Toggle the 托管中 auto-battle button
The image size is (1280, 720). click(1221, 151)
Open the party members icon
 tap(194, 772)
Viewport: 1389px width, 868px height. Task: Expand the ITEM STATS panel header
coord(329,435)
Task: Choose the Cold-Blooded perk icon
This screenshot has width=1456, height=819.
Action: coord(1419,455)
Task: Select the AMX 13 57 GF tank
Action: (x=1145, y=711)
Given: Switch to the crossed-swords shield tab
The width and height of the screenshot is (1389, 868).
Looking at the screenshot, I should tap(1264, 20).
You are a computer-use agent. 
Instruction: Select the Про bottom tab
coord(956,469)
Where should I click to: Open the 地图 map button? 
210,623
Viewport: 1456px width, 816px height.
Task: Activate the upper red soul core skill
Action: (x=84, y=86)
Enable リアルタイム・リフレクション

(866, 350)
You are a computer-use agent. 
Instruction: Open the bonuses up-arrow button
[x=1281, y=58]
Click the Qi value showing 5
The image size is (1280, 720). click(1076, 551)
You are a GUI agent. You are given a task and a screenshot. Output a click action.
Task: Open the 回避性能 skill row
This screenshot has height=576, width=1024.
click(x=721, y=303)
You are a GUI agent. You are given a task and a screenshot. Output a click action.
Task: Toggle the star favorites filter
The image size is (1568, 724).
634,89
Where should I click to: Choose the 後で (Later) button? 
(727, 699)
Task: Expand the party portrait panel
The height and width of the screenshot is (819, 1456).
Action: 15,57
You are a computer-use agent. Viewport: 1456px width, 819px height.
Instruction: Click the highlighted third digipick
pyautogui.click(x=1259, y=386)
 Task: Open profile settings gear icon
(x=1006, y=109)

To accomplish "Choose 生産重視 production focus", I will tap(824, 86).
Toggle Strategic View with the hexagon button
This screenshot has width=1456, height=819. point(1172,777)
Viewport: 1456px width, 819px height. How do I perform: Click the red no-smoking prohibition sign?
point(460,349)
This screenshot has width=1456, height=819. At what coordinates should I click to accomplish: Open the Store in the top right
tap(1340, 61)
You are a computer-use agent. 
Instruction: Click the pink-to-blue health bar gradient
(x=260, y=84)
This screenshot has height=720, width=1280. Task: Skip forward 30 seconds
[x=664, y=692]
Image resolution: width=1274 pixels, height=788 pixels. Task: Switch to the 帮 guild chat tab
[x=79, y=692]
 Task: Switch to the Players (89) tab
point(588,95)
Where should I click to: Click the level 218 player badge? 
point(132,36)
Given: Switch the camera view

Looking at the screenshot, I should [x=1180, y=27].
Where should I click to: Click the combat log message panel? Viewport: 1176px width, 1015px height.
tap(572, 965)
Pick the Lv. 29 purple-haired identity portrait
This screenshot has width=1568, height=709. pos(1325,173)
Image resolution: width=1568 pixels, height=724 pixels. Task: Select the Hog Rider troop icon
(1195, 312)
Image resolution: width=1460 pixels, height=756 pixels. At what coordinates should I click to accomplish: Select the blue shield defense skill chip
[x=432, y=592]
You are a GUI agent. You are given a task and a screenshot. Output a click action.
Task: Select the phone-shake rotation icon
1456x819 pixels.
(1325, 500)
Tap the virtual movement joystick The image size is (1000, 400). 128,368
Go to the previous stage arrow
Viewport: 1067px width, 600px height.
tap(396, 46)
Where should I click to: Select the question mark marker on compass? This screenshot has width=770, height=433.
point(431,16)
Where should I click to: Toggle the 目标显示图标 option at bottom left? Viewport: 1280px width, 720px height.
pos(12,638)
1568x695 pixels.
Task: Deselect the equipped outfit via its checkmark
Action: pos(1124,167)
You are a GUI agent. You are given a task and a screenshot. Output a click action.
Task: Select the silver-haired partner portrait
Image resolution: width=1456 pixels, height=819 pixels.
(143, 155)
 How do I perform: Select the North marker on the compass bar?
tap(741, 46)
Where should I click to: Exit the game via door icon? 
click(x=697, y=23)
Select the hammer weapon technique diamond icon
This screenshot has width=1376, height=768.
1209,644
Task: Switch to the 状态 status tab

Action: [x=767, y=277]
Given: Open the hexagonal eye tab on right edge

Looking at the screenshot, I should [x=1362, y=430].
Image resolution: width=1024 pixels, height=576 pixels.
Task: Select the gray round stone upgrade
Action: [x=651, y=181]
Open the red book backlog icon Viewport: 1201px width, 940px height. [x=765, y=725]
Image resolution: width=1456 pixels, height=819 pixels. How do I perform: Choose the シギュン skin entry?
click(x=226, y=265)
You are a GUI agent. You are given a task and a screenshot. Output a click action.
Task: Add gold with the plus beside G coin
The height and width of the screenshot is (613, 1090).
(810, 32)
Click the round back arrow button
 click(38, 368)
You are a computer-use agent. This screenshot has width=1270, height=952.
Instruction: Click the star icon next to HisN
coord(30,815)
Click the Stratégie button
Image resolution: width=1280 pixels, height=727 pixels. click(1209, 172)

──────────

Exercise goal: Reproduce everything in the listing from the line containing "Open the party members icon" down to the line containing "Action: (x=1145, y=711)", swapping "perk" for "trait" and leaving all else unchanged.

Task response:
Open the party members icon
 tap(194, 772)
Viewport: 1389px width, 868px height. Task: Expand the ITEM STATS panel header
coord(329,435)
Task: Choose the Cold-Blooded trait icon
This screenshot has width=1456, height=819.
Action: coord(1419,455)
Task: Select the AMX 13 57 GF tank
Action: (x=1145, y=711)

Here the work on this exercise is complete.